# WHAT TO PRODUCE
From the write-up on distinguishing edible mushrooms from poisonous ones, transcribe word for word the passage that begins with "What are the" and ends with "colleage Natalia Bernardo)".

# SOURCE EXTRACT
▬▬▬▬▬▬

Edible Mushrooms - Classifier Comparison

What are the most important features that distinguish edible mushrooms from the poisonous ones? Can classifers that perfectly divide a dataset be our safe guide in the field? Here’s a story on data analysis meeting practical needs, with human error taken into account. Tools applided include Sklearn, AWS, postgreSQL, D3, Flask.

Mushroom foraging

“All mushrooms are edible. But some you can eat only once.” - The Brazilian wisdom (quotes from my colleage Natalia Bernardo)

I moved to the Pacific northwest about a year ago and absolutely enjoy the nature here. My husband Matthew has a couple of relatives who are very experienced mushroom foragers. With their encouragement, we joined the Puget Sound Mycological Society and started to identify and collect mushrooms during our hikes. It’s mostly for fun so far, although I hope some tasty ones will show up on our dinner table one day. We have a pocket-size guide book which we like a lot, the famous “All that the rain promises and more” by David Arora, but we haven’t formed the habit to bring it with us on every short or long hike. When I saw the gilled mushroom dataset in the UCI machine learning repository, I started to wonder, is there a quick screening method that tells whether a mushroom is likely edible or not?

The UCI gilled mushroom dataset

The UCI mushroom dataset is available from UCI Machine Learning Repository and also from Kaggle. The dataset includes 8124 gilled mushrooms, labeled as either “edible” or “poisonous”. Note that the poisonous class also include mushrooms of unknown edibility or not recommended to eat. There are 22 attributes, mostly of appearance such as color, shape, etc., but there are also ones that require close examination, such as the smell, whether it bruises or not when broken, the color of the spore print, etc. The information in this dataset was originally extracted from the book “National Audubon Society Field Guide to North American Mushrooms”. After a quick browsing through a few species in the book, I realized that the 22 attributes are only a subset of the atttibutes information provided in the book - perhaps something to keep in mind for future work.

EDA: perfect dataset?

▬▬▬▬▬▬

# PROVIDED MATERIAL

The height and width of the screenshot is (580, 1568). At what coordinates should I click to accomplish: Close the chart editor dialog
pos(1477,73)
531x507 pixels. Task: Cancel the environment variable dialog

▬▬▬▬▬▬

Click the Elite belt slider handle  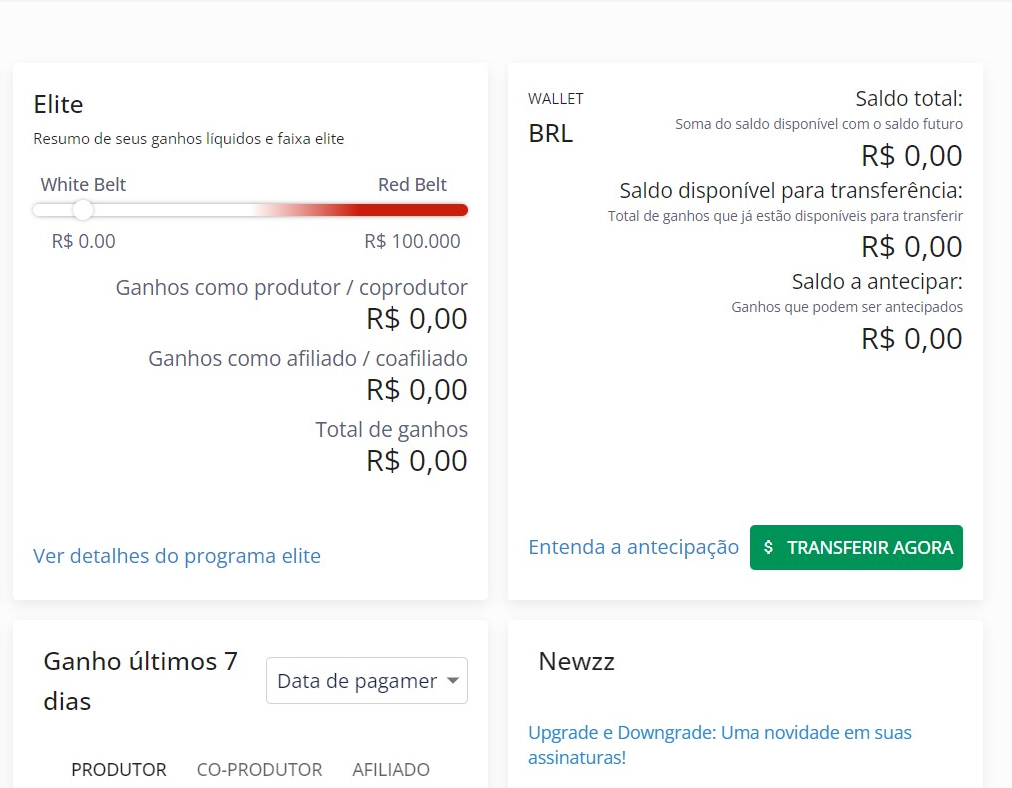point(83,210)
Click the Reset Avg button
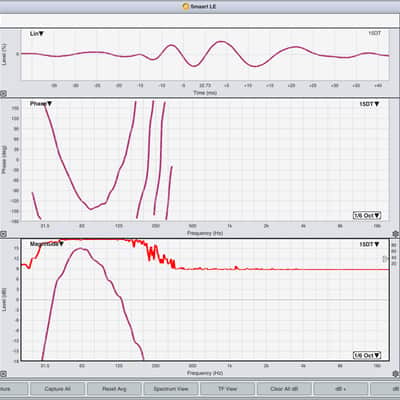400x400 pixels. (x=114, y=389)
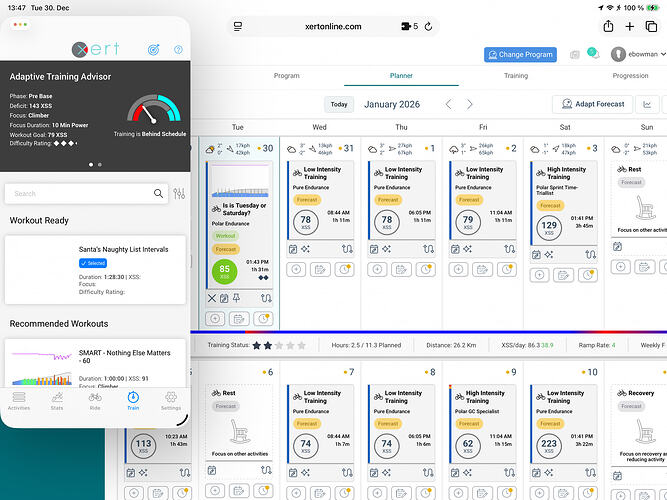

▬▬▬▬▬▬

# REPLY
What are the most important features that distinguish edible mushrooms from the poisonous ones? Can classifers that perfectly divide a dataset be our safe guide in the field? Here’s a story on data analysis meeting practical needs, with human error taken into account. Tools applided include Sklearn, AWS, postgreSQL, D3, Flask.

Mushroom foraging

“All mushrooms are edible. But some you can eat only once.” - The Brazilian wisdom (quotes from my colleage Natalia Bernardo)